Disorders of sex development (DSDs) arise from discrepancies between chromosomal, gonadal, or phenotypic characteristics. These genetically complex conditions exhibit a broad phenotypic spectrum, ranging from hypospadias to fully masculinized or feminized genitalia that are incongruent with the karyotype. DSDs result from disruptions in gonadal formation (sex determination) or function (sex differentiation). Although rare, they have significant clinical implications and require a multidisciplinary approach to care. An accurate diagnosis, facilitated by various molecular techniques, is essential for personalized management, genetic counseling, and prognostic prediction for fertility and the risk of tumor development.
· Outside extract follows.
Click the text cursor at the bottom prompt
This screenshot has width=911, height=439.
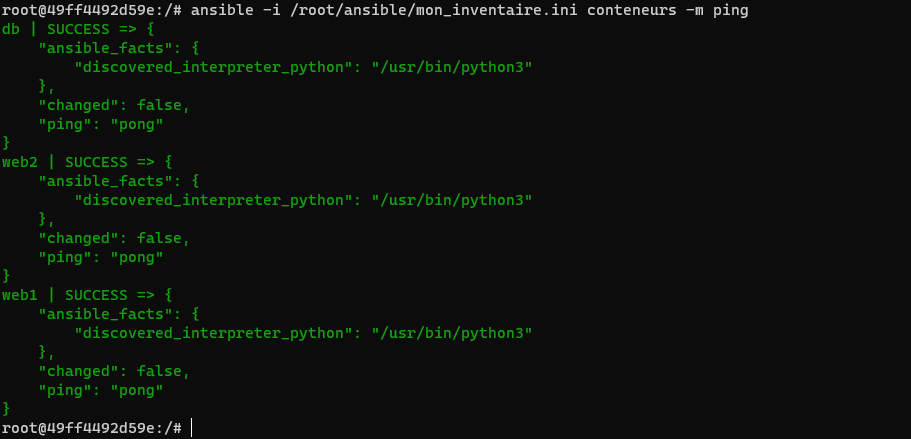190,428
In this study, we present a cohort of 14 children with 46,XY DSDs referred to the genetics department for molecular diagnosis. Their phenotypic spectrum ranged from hypospadias to severely atypical external genitalia and female-typical external genitalia with palpable gonads in the presence of a male karyotype. Patients were classified based on the underlying pathophysiological mechanisms of the 46,XY DSD and screened for mutations in the AR, SF1, SRD5A2, and HSD17B3 genes using Sanger sequencing.
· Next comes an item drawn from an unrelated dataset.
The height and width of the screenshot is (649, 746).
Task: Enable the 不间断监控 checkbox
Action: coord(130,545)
We identified three variants of uncertain significance (VUSs) in four out of nine (4/9) patients with complete or partial androgen insensitivity syndrome. Additionally, two VUSs in the HSD17B3 and SRD5A2 genes were detected in 3 patients (3/14) with androgen biosynthesis defects. A genetic analysis of the SF1 gene in 2 patients (2/14) revealed no pathogenic mutations.

This study details the genetic diagnoses of a heterogeneous cohort of children with 46,XY DSDs undergoing evaluations for surgical management. Molecular genetic testing enhances our understanding of the etiology and improves the diagnostic accuracy. However, identifying the underlying cause of 46,XY DSDs remains challenging, and in many cases, their etiology remains unknown.